TASK ITEM - Among the lines below, return each one that contains the word "Motorista".

(Saved data entries)

• • • • •

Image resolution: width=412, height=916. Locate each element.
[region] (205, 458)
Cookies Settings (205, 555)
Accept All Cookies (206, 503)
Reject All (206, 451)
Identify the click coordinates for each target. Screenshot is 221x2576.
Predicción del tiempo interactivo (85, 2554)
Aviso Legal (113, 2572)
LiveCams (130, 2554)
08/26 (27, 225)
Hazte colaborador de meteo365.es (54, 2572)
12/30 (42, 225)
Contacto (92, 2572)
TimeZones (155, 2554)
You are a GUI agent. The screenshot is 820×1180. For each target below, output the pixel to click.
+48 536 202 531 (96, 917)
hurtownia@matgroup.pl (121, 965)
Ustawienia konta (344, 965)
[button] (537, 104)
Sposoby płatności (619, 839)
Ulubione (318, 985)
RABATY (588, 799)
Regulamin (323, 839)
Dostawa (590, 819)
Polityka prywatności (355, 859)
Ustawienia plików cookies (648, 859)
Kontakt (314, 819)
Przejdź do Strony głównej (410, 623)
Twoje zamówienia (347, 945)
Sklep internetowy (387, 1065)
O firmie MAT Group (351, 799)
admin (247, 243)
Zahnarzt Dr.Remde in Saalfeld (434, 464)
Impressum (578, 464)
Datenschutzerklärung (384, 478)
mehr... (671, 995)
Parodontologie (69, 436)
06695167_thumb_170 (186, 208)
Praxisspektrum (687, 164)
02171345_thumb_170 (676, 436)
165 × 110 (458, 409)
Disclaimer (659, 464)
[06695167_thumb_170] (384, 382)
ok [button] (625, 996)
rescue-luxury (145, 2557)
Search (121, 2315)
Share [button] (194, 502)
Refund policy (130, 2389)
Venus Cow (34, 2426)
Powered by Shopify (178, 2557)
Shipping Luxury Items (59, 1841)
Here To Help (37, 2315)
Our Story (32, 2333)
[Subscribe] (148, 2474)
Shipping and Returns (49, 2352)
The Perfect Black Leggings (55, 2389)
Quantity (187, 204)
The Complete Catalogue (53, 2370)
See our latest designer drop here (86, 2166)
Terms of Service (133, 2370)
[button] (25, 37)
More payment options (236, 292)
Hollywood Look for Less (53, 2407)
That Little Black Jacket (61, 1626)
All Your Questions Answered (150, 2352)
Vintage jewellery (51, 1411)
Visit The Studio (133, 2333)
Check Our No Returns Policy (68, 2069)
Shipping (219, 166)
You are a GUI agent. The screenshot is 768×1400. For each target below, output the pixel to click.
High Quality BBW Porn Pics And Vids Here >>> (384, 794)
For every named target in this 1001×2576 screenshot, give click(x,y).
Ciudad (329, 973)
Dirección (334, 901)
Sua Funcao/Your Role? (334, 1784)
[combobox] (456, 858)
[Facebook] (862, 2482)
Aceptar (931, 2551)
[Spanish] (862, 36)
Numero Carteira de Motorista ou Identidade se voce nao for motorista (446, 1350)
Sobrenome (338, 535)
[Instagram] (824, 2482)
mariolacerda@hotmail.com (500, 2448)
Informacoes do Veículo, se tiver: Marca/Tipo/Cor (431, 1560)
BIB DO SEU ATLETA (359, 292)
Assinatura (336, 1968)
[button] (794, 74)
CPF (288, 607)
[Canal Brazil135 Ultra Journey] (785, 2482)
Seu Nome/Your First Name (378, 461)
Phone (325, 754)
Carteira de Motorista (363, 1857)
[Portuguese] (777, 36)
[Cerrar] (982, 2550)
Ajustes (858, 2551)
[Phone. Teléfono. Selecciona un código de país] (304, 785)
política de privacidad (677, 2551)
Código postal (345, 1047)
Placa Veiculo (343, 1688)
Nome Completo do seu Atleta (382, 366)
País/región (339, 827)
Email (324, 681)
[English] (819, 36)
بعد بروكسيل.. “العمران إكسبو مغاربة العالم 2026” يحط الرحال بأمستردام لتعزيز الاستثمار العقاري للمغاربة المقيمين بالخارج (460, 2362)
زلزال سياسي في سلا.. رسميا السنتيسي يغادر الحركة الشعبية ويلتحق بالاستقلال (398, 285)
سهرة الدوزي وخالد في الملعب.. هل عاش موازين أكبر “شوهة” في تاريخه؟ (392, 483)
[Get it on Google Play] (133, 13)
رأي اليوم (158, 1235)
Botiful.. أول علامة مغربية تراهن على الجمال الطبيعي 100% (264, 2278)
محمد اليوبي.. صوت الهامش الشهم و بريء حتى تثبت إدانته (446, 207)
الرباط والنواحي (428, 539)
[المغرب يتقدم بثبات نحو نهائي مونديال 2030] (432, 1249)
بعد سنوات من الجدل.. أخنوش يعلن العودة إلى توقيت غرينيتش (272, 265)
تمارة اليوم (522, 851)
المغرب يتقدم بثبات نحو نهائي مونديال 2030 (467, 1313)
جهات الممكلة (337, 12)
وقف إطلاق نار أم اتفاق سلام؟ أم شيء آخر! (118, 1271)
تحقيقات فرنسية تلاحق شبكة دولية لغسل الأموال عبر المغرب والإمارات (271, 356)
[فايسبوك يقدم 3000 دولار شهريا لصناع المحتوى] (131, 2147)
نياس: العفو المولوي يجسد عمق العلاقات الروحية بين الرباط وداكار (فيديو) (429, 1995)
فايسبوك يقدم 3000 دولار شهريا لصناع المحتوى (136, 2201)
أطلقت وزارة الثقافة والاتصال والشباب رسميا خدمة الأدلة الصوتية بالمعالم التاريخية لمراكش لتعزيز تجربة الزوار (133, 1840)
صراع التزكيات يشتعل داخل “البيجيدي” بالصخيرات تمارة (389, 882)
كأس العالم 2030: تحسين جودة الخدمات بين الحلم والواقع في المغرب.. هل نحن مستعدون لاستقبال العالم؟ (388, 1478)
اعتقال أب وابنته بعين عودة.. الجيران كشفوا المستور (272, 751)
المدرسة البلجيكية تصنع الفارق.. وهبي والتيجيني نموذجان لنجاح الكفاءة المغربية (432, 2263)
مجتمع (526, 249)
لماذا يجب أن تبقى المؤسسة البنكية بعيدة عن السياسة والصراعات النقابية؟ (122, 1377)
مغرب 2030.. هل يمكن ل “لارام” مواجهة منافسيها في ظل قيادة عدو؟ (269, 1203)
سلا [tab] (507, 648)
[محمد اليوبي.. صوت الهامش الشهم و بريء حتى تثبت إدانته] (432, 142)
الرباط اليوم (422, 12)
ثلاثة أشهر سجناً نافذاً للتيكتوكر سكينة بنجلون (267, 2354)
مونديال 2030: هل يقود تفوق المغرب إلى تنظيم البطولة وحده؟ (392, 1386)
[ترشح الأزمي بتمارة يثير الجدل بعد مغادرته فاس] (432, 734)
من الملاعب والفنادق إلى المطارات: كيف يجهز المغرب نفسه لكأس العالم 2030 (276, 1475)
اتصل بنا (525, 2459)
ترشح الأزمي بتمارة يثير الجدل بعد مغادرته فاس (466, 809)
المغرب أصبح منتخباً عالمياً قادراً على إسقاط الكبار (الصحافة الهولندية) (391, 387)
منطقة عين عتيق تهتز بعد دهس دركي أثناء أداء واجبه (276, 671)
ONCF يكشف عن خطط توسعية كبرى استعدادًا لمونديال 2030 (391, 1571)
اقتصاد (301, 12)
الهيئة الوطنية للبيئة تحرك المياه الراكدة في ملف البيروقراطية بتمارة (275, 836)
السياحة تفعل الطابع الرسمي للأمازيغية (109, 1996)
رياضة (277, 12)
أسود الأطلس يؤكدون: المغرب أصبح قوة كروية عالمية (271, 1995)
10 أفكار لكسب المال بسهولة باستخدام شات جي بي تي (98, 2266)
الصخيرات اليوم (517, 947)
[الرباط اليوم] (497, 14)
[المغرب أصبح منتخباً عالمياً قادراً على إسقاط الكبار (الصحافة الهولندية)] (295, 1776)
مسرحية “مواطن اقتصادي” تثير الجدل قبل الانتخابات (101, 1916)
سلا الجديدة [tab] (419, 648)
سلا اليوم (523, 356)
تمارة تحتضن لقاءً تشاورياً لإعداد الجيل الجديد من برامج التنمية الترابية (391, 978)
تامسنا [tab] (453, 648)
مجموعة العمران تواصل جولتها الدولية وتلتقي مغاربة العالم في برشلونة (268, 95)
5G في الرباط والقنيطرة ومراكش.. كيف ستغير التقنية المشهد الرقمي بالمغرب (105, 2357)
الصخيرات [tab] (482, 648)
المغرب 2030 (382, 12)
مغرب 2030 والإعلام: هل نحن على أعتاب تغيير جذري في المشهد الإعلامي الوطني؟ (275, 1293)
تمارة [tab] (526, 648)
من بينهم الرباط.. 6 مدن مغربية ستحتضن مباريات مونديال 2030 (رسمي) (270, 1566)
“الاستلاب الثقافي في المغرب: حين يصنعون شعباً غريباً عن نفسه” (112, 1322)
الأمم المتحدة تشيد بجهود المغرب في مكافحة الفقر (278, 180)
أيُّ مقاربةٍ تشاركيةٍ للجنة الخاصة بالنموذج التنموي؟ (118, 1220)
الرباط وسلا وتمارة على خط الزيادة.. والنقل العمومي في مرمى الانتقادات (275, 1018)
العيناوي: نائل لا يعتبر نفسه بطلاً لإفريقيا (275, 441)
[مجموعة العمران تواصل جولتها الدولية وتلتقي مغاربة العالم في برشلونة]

• • • • •

SOLUTION TO THE EXERCISE -
Numero Carteira de Motorista ou Identidade se voce nao for motorista (446, 1350)
Carteira de Motorista (363, 1857)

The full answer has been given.